We have Celery Beat set up using the following deployment.yaml:
apiVersion: apps/v1
kind: Deployment
metadata:
name: celery-beat
labels:
deployment: celery-beat
spec:
replicas: 1
minReadySeconds: 120
selector:
matchLabels:
app: celery-beat
strategy:
type: RollingUpdate
rollingUpdate:
maxSurge: 0 # Would rather have downtime than an additional instance in service?
maxUnavailable: 1
template:
metadata:
labels:
app: celery-beat
spec:
containers:
- name: celery-beat
image: image_url
command: ["/var/app/scripts/kube_worker_beat_start.sh"]
imagePullPolicy: Always
ports:
- containerPort: 8000
name: http-server
livenessProbe: #From https://github.com/celery/celery/issues/4079#issuecomment-437415370
exec:
command:
- /bin/sh
- -c
- celery -A app_name status | grep ".*OK"
initialDelaySeconds: 3600
periodSeconds: 3600
readinessProbe:
exec:
command:
- /bin/sh
- -c
- celery -A app_name status | grep ".*OK"
initialDelaySeconds: 60
periodSeconds: 30
resources:
limits:
cpu: "0.5" #500mcores - only really required on install
requests:
cpu: "30m"
I have found the RollingUpdate
settings tricky because with Celery Beat you really don't want two instances, otherwise you might get duplicate tasks being completed.

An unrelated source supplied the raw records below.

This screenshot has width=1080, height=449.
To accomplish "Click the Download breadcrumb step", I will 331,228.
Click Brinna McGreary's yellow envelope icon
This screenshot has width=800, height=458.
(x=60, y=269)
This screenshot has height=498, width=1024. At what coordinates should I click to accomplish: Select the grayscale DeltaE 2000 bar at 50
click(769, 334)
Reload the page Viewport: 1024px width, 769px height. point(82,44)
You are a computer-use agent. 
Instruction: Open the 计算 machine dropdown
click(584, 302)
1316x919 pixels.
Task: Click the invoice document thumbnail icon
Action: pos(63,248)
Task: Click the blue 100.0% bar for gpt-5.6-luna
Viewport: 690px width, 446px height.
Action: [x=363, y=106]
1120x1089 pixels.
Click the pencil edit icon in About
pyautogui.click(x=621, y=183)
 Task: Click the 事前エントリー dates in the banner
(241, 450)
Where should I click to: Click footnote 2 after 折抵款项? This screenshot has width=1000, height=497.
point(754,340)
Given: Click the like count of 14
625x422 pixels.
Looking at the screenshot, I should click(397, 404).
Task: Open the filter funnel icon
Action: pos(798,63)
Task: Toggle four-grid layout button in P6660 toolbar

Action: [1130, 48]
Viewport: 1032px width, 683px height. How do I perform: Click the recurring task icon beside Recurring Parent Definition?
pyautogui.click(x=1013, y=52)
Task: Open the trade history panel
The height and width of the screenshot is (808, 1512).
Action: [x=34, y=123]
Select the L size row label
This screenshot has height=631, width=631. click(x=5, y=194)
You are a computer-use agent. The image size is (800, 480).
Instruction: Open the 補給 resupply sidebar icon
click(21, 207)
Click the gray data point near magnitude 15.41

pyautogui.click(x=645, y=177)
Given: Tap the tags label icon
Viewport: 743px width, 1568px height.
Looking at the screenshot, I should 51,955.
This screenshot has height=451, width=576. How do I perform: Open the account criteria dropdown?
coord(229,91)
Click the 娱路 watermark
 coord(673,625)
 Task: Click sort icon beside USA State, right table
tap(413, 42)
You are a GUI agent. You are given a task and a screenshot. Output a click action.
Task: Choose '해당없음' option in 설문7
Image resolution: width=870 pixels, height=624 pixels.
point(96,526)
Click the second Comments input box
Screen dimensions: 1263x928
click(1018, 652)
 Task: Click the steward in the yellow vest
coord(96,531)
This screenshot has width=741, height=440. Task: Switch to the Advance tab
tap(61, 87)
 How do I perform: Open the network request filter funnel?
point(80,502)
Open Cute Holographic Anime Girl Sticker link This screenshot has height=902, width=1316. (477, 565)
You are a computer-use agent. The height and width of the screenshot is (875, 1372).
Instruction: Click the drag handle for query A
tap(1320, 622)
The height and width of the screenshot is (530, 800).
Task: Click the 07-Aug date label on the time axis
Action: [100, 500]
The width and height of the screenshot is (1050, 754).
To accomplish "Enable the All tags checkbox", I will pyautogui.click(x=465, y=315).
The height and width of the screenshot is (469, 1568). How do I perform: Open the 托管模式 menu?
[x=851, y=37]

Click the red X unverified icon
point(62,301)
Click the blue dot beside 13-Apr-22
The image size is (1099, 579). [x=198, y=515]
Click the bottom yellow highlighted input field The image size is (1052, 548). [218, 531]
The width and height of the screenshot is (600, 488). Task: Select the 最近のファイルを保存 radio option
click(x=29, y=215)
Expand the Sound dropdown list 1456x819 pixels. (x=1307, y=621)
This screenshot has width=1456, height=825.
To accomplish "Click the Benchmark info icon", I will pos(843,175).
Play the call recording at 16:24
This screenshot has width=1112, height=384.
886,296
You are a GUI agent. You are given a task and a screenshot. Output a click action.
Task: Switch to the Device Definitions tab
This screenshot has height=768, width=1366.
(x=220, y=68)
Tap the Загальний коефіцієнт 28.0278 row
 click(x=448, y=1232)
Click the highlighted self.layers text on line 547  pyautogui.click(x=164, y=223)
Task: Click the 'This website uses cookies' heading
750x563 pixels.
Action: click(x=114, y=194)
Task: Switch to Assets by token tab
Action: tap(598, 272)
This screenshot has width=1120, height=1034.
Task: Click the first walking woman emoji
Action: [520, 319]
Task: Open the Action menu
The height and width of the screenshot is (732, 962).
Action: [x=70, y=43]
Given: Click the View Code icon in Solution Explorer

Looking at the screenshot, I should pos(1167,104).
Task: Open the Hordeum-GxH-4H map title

This is super important for us to avoid since we're using it to send out push notifications.
With the current settings, when a deployment rolls out there is 3-5mins of downtime, because the existing instance is terminated immediately and we have to wait for the new one to set itself up.
Is there a better way of configuring this reduce the downtime whilst ensuring a maximum of one service is ever in service?